Consip, nuova inchiesta. Scafarto al pm: «Arriveremo a Renzi»

«Consip, possiamo arrivare a Renzi» Inchiesta su rivelazioni di Scafarto

di Valentina Errante
Si chiude un capitolo e se ne apre un altro, che certo darà vita ad nuove polemiche e altri veleni sul caso Consip. Perché, mentre davanti al gip l'ex funzionario Marco Gasparri, gola profonda dell'inchiesta che ha portato all'arresto di Alfredo Romeo, patteggia la pena di un anno e otto mesi per corruzione, rischiano di finire sotto accusa Sergio De Caprio, ex comandante del Noe, e l'oramai plurindagato militare Gianpaolo Scafarto. Il capitano da poco promosso maggiore coinvolto nel caso Consip per avere alterato le informative e tentato di aggravare la posizione del padre dell'ex premier Matteo Renzi. Secondo il Csm, che ha trasmesso gli atti alla procura di Roma, la posizione dei due militari deve essere approfondita.

LA VICENDA
La storia precede la vicenda Consip e riguarda un'altra indagine della procura di Napoli. Il Csm, dopo avere aperto un fascicolo sul caso «Cpl-Concordia», inchiesta su una cooperativa che aveva vinto appalti ad Ischia e in alcuni comuni dell'hinterland, ha deciso di trasmettere gli atti ai pm. Tutto ruota intorno a un'informativa che conteneva, tra l'altro, una telefonata tra Renzi junior e il generale della Finanza Michele Aduinolfi, che al telefono si lasciavano andare in commenti poco lusinghieri nei confronti di Enrico Letta. «Scoppierà un casino, arriviamo a Renzi», avrebbe detto Scafarto al procuratore di Modena Lucia Musti al momento della consegna dell'informativa. È stata la stessa Musti a riferirlo a luglio scorso al Csm.

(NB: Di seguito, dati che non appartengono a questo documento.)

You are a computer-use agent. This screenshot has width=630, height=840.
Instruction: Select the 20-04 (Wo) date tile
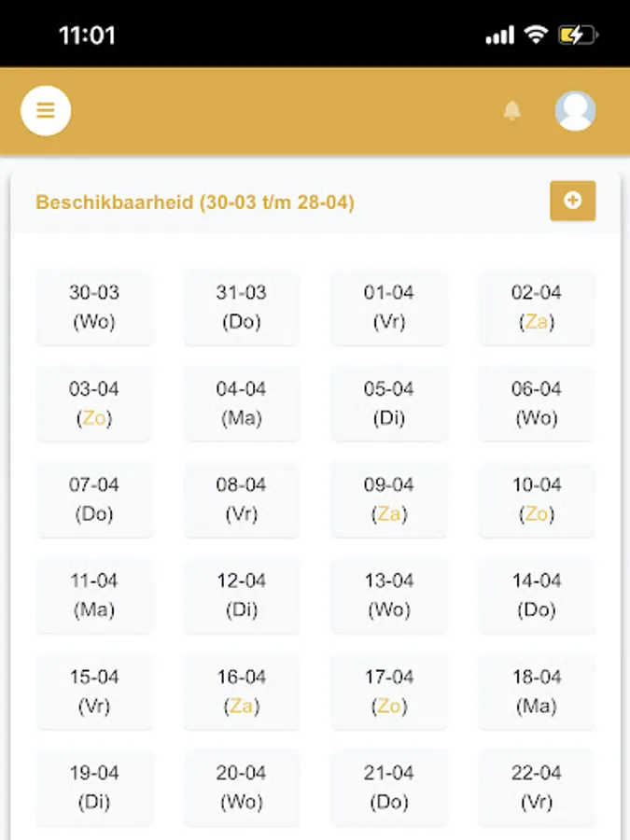241,788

E toni analoghi, alcuni mesi prima, aveva usato anche il comandante De Caprio in merito a quelle notizie. La conversazione era già finita sui giornali, al momento della trasmissione degli atti al Tribunale del Riesame di Napoli, nonostante un ordine di servizio del pm Cesare Sirignano disponesse di non depositare quel documento che nulla aveva a che fare con l'indagine. Una vicenda già costata cara a De Caprio che aveva finito con il lasciare il Noe.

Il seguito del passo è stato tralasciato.